Stylized line drawing of mark playing the flute

This Bash trick will make your brain explode

While you can live a (mostly) happy Linux existence with just GUI tools, I think a strong base working on the command-line can drastically improve your flexibility and efficiency. I urge everyone to spend some time studying all of the great Bash tutorials out there.

Terminal Window

I am constantly learning new things. For instance, I had never considered combining multiple commands into a single alias before.

Which leads us to my favorite Bash trick of all time; the single thing I use more than anything else.

Performing actions in a loop over the output of another command.

There are different ways to do this, the most compact being xargs, but I prefer to use while read.

The main reason I like while over xargs is that xargs will die if you're working with too many items since the entire operation happens on a single command-line action whereas while executes many separate actions.

This will make a whole lot more sense with some examples.

Here's one I use all the time:

Deleting all .svn directories from a path (handy for making a working copy not be a working copy any more).

  find ./ -type d -name ".svn" | while read d; do rm -rf "$d"; done

Let's break this down a little.

The first thing we're doing is a simple find command that finds all directories (-type d) named .svn (-name ".svn") in the current directory.

The next thing, and this is where all of the power of this construct comes from, is that we pipe the output of the find command to a Bash while loop. The while loop iterates over the find output and puts each value into the Bash variable $d (the name of the variable can be anything. I usually stick with something like 'd' for directories or 'f' for files). Then, for each time through the loop, we delete the directory in the $d variable.

The basic form of the while loop looks like this:

  while read d; do <stuff happens here> done

What you do within the while loop is entirely up to you.
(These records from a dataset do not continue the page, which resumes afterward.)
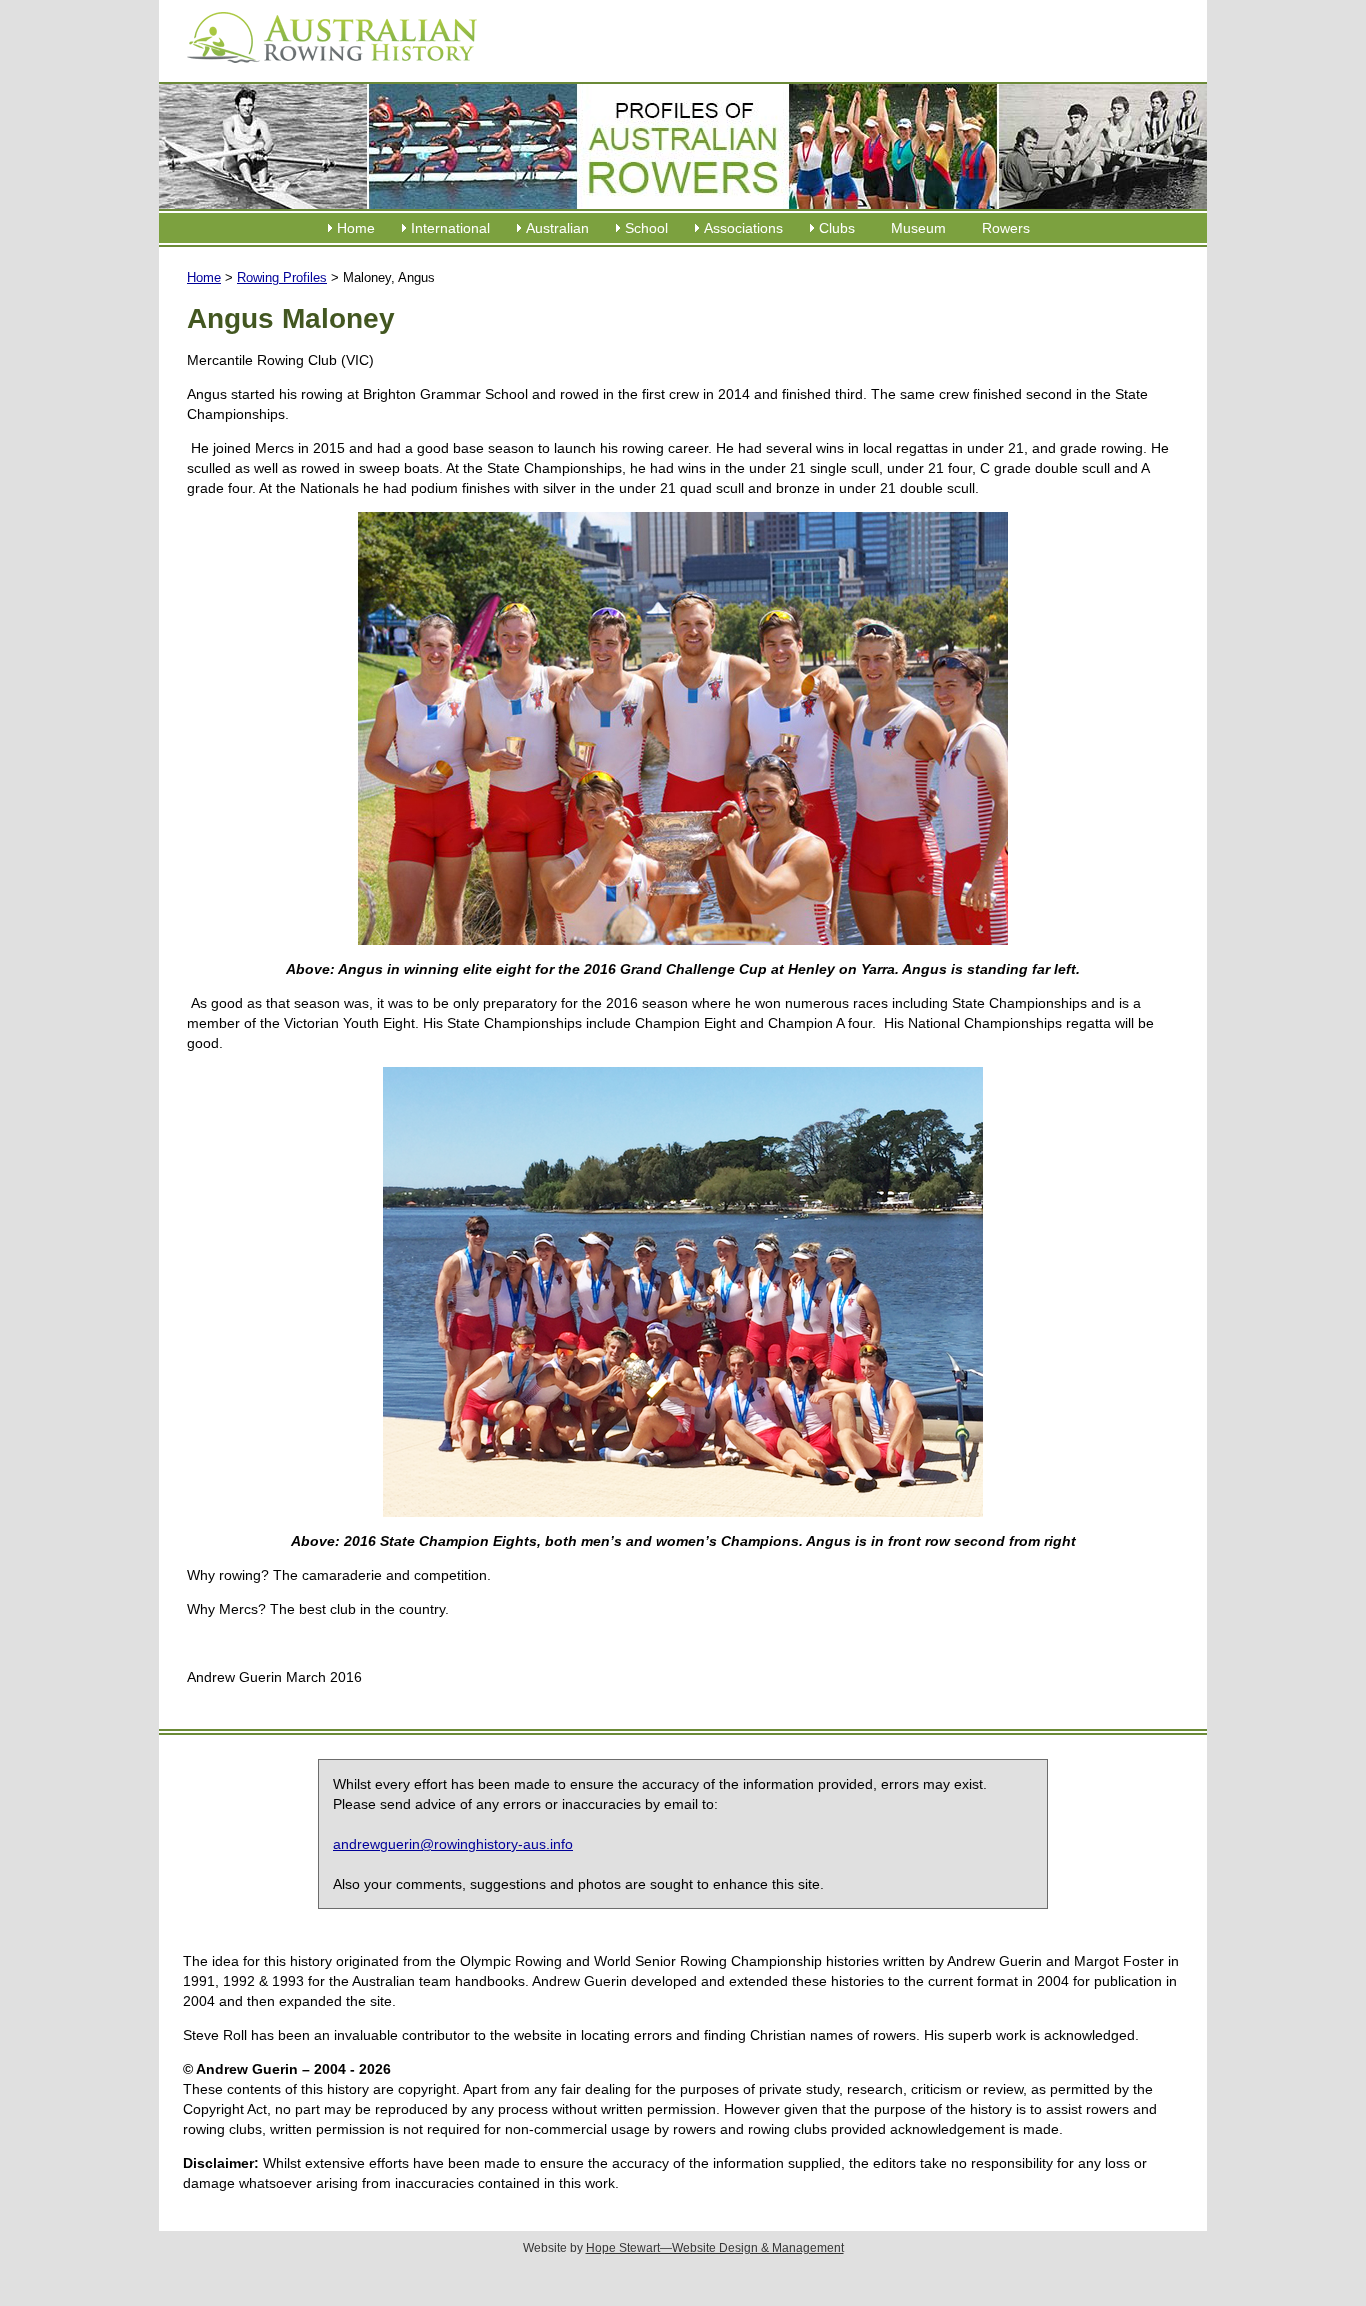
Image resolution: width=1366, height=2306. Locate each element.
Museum (918, 228)
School (646, 228)
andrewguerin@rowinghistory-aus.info (453, 1844)
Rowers (1006, 228)
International (450, 228)
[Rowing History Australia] (324, 70)
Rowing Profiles (282, 277)
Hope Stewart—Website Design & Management (715, 2248)
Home (356, 228)
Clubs (837, 228)
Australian (557, 228)
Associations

All of the usual Bash concepts for stringing commands together (using ;, &, or |) still work.

The real power of this idea is that you can do use it with anything that has newline-separated output.

Let's say you have a file that contains a list of files like this:

foo_file1.txt

foo_file2.txt

bar_file1.txt

foo_file3.txt

foo_file4.txt

bar_file2.txt

Maybe we want to make all files that start with "bar_" world-writable.

  egrep "^bar_" filelist.txt | while read f; do chmod a+w "$f"; done

The egrep command gives us all lines from the file that start with "bar_". That output gets piped to the while loop which does the chmod command.

Now a real world example.

My previous job involved dealing with massive amounts of data from an online survey. Of the many fields entered as part of this survey, one field was the price people paid for something. We had some validation on the price field but, one quarter, a bogus (and very large) price snuck through into the final data. This was a large problem because we generated a lots reports that used the Average Price Paid and this number was throwing them all off. We need to (quickly) go in and update all records.

Unfortunately, this involved checking and updating more tables than a sane person would ever want to deal with by hand.

So it was while loop to the rescue!

Step one is construct a command-line that will loop over all of the tables in a database. We have the egrep call to strip out the first line of the output which isn't actually a table name. This example just prints out the name of each table.

  mysql -B -e "show tables" thedb | egrep -v "^Tables_in_" | while read tbl; do echo "$tbl"; done

Step two does a SELECT on each table and prints all of the ids with an invalid price. Once again, we do a grep to strip out some extra info that mysql is printing out.

  mysql -B -e "show tables" thedb | egrep -v "^Tables_in_" | while read tbl; do mysql -B -e "SELECT id FROM $tbl WHERE price >= 10000" | egrep "^[0-9]"; done

That's the Bash trick I use the most. Remember, it works for anything that has newline-separated output.